* **What is expected**
Having located the line with "Click the profile picture placeholder", print it and each remaining line exactly, stopping at the end of the material and omitting pictures.

Start of Records to process

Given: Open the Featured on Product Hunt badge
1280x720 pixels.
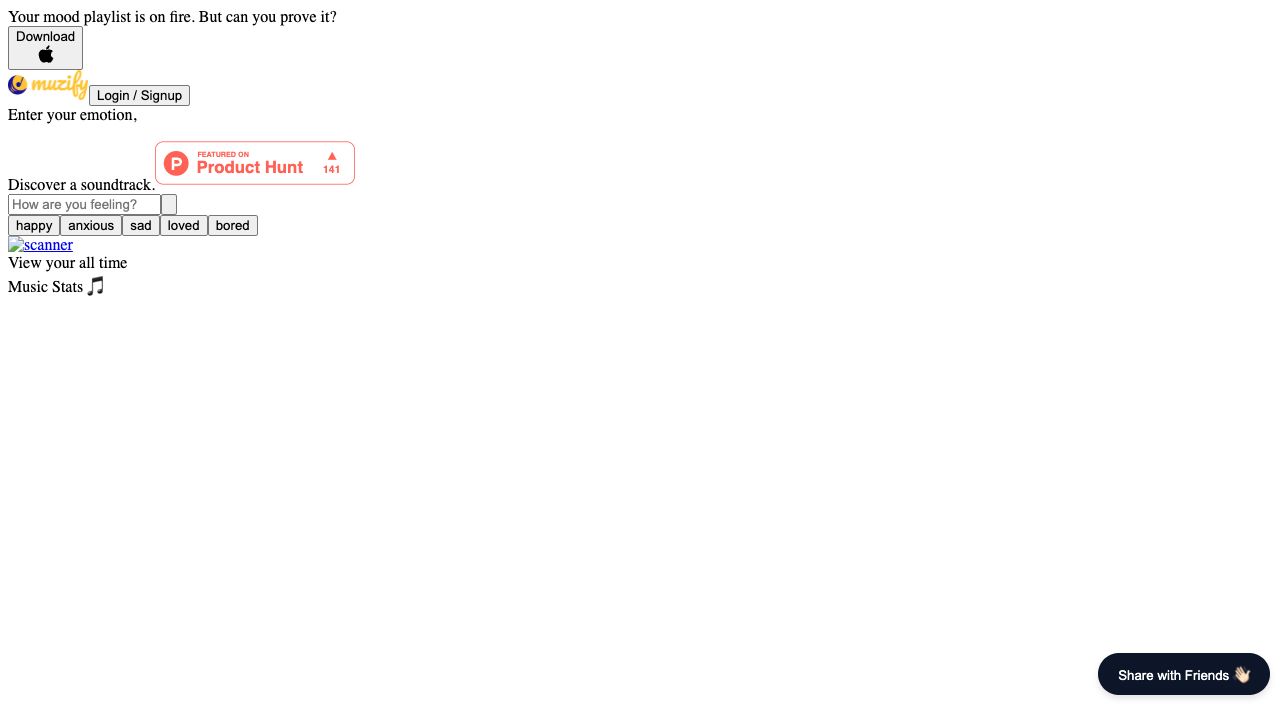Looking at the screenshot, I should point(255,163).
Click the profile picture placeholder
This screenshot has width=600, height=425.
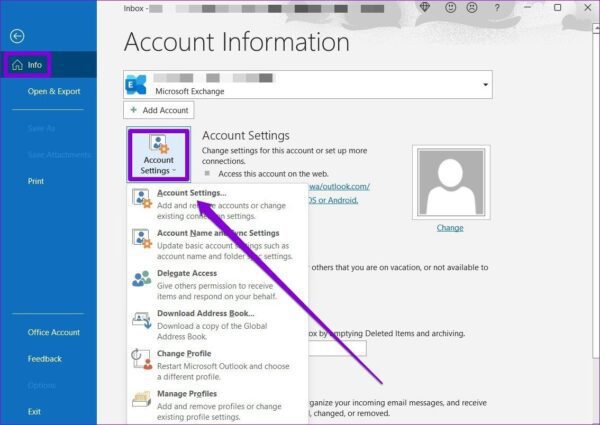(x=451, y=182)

End of Records to process

* **Task response**
Click the profile picture placeholder
This screenshot has width=600, height=425.
(x=451, y=182)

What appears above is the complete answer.